Inspect the plan that will be sent without running anything:

import json
from agentic_flink.pyflink.plan import build_plan
print(json.dumps(build_plan(TriageAgent()), indent=2))

Decorators

Decorator Marks Notes
@tool Method exposed to the LLM as a callable tool Optional name= / description=; parameter names inferred from the signature.
@action(events) Event handler routed by event type events is a string or list; empty/omitted matches anything.
@listener Lifecycle listener Hooks: guardrail-block, tool-call, response (phase-6 doc set).
@chat_model_connection(ref) Default chat connection Convenience for cases where you don't want to set chat_connection at class scope.

Decorators only attach marker attributes; the plan builder walks them in build_plan(agent). This keeps decorated classes importable without a JVM or PyFlink installation, which is what lets the offline tests run.

Runtime semantics

  • One Python interpreter per task slot — PEMJA boots a single interpreter that's reused across invocations. Cloudpickled callables are deserialized once and cached behind opaque handles (PythonExecutor.register).
  • Java SPIs by FQN — chat connection, embedder, corpus, vector memory, etc. are referenced in the plan as fully-qualified class names plus a config map. The Java side instantiates them via reflection, calling either a Map<String,String>-arg constructor or the no-arg constructor followed by initialize(config) (the same pattern as StorageFactory.createLongTermStore).
  • Event routingAgentPlanProcessFunction infers an event type from a Map with a "type" key, otherwise from the class simple name. Every matching action fires; if no action matches, the event passes through unchanged.
  • Checkpointing — the operator is a KeyedProcessFunction. State inside Python callbacks is not checkpointed; keep durable state on the Java side (Flink keyed state, the framework's ShortTermMemory / LongTermMemoryStore / VectorMemorySpec).

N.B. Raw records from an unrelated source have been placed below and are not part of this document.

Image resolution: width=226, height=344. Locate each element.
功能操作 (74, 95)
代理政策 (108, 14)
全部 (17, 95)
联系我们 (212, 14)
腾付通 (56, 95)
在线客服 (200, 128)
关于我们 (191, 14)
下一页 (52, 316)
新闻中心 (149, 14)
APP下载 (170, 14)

When to prefer the JPype standalone path

  • No PyFlink job — just a script / notebook / service.
  • Synchronous request/response — no streaming context.
  • You want JNI-level access to arbitrary Java classes (not just the agent operator surface).

The two paths can coexist in one project but cannot share a process: JPype boots a JVM inside Python; PyFlink launches the JVM separately and talks to it via Py4J. Pick one per process.